Carrots are one of the easiest vegetables to grow. They can be planted directly in the soil, but they flourish in pots, too. This makes them a great option for people with small plots or balcony gardens. Carrots can be harvested within about 50 days of planting, so you can enjoy the fruits of your labors within a short time frame.
Instead of composting your carrot tops, you can use this section of the carrot to grow new carrots. Place the carrot top in a shallow dish, and fill it with water. Make sure to keep the dish in a sunny spot such as a window sill. You will need to replace the water every two to three days.
Once new shoots sprout, plant the carrot tops in the garden or in a deep pot. Use high-quality soil and water the carrots every day; you should be able to harvest the new carrots in 40 to 50 days.
Choose a pot at least 1.5 feet deep for to allow sufficient space for the roots to grow. Make sure that there are plenty of drainage holes as extremely damp soil can cause your veggies to rot. Plant carrot seeds about 1/2 an inch into the soil and two inches apart. Once the sprouts start to show, surround each plant with mulch for extra nourishment. Weed carefully and watch out for slugs in the first few weeks.
You have many options for carrots beyond the standard long orange variety. Experiment with heritage varieties and you will have a colorful plate and a possible new favorite veggie. Purple, white, and bright red varieties of carrots are available, though for growing from carrot tops, farmer's markets might be a better bet than the grocery store.
Carrots need a minimum of one inch of water each week and if you don't get enough rainfall in your region, you will need to supplement. Make sure the soil is soaked, as only watering the surface will cause the roots to grow more shallowly, resulting in round carrots. Water drains away more quickly in sandy soil, so such mediums require more regular waterings.

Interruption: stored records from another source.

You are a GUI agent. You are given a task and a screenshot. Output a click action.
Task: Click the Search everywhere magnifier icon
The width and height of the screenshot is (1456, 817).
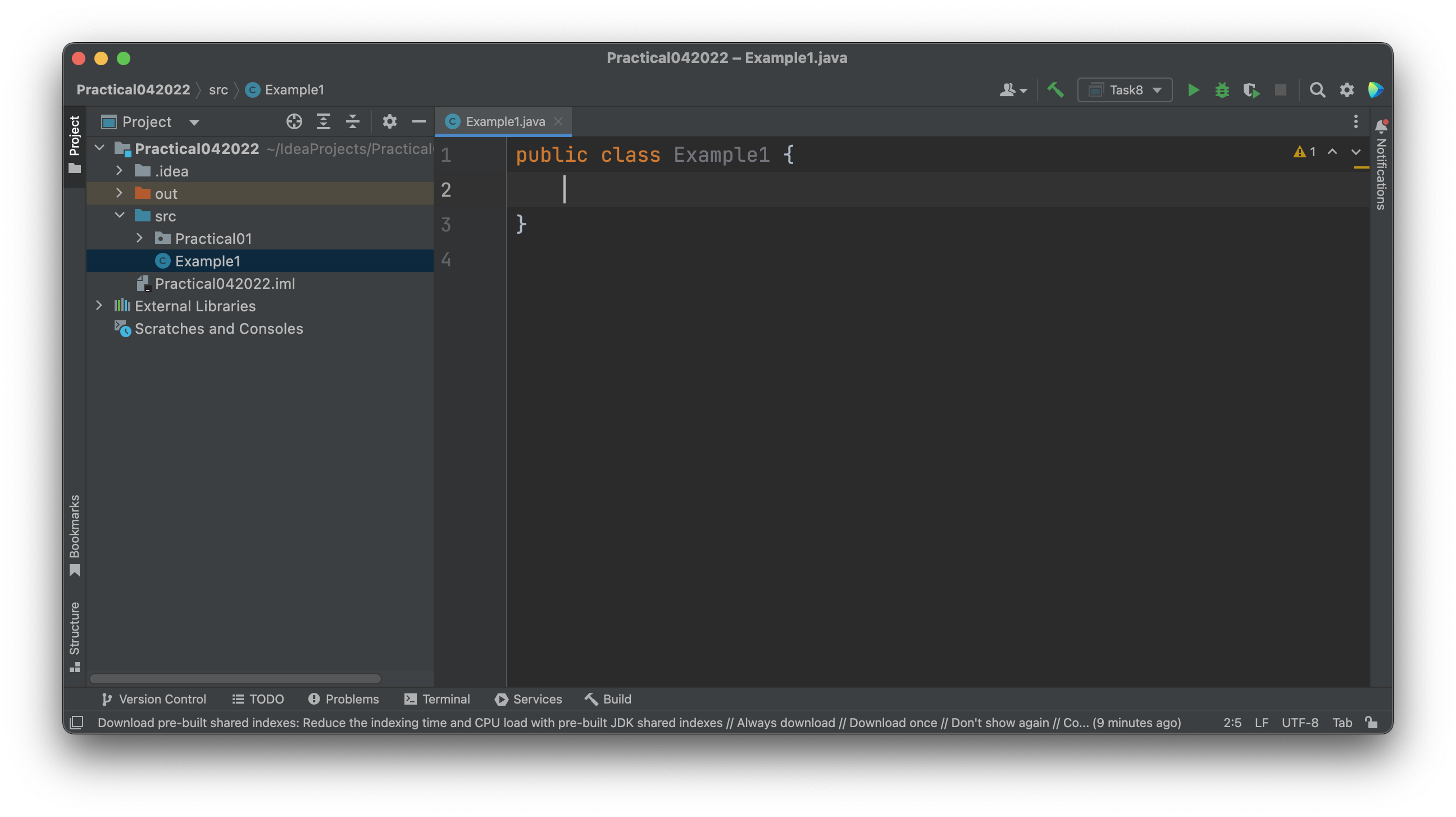coord(1317,89)
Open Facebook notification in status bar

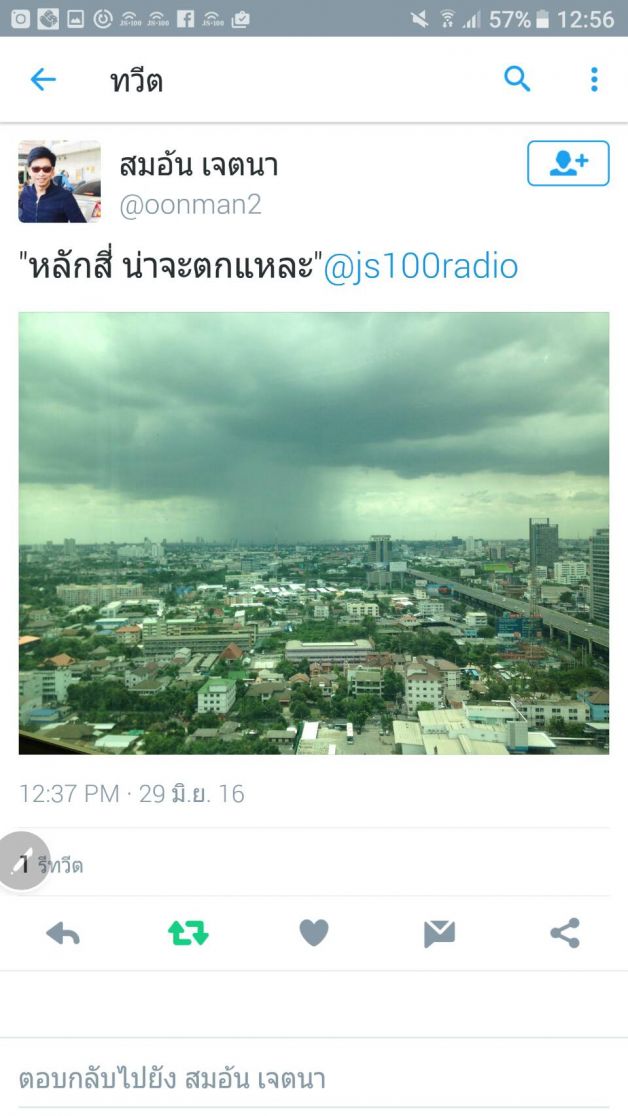pos(185,19)
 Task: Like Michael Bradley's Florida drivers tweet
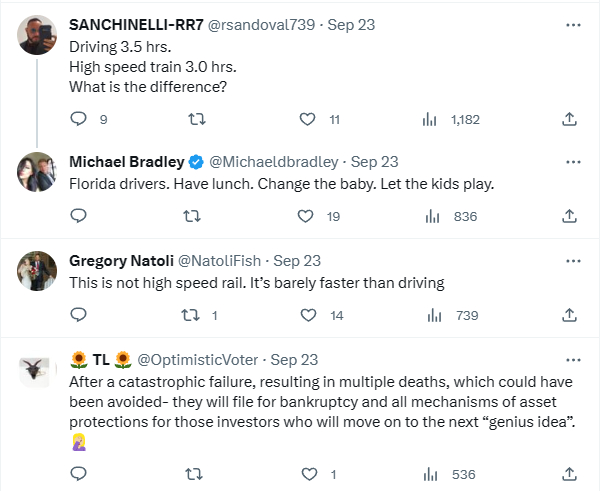point(310,216)
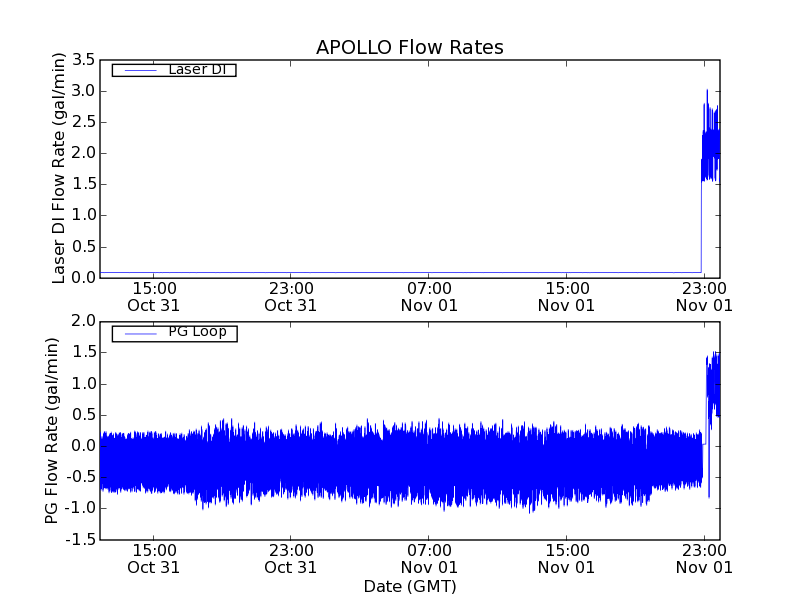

Carrots require at least six hours of full sunshine each day. They do grow in partial shade, such as on balconies, but a sunny spot is best for optimal results. If you have a container garden, you may want to move your carrots around to ensure that they get as much sun as possible each day. In the ground, make sure that other plants don't block their light.
Carrots grow well in cooler climates. They should be planted in early Spring, about three weeks before the last frost. If you want a continuous supply, plant your last crop about three months before the first frosts of Fall. Check on the exact cultivar you have chosen, as some carrot varieties should be planted in the summer months only.
The most common pest to affect carrots is the carrot rust fly. The larvae of this pest tunnel into the roots and destroy the plants. A floating row cover is a good method for keeping the flies off your crop. Yellow sticky fly traps can also be set up nearby to trap the adult flies before they lay their eggs.
To keep your carrots free from damaging ailments, choose a cultivar that is disease-resistant. This gives you a better chance from the start for a healthy crop. Make sure that your soil is evenly moist, as damp soil can promote rot. Weed your carrots on a regular basis — diseases such as aster yellows are transmitted by insects that lay their eggs on weeds.
Carrots don't grow properly in stony soils or heavy clay. If your garden has these properties, you will want to prepare a raised bed or container with potting soil, instead. Filling an area of your garden with organic matter and compost will create the perfect home for these veggies. Stop adding compost a few weeks before planting, or the roots will not form correctly.
Fertilize your soil with phosphorus before and after planting the carrots. You can use an organic source, such as bonemeal or rock phosphate. Carrots grow best in a soil pH of between 6.2 and 6.8. If the reading is too high, you can add elemental sulfur to drop the pH level.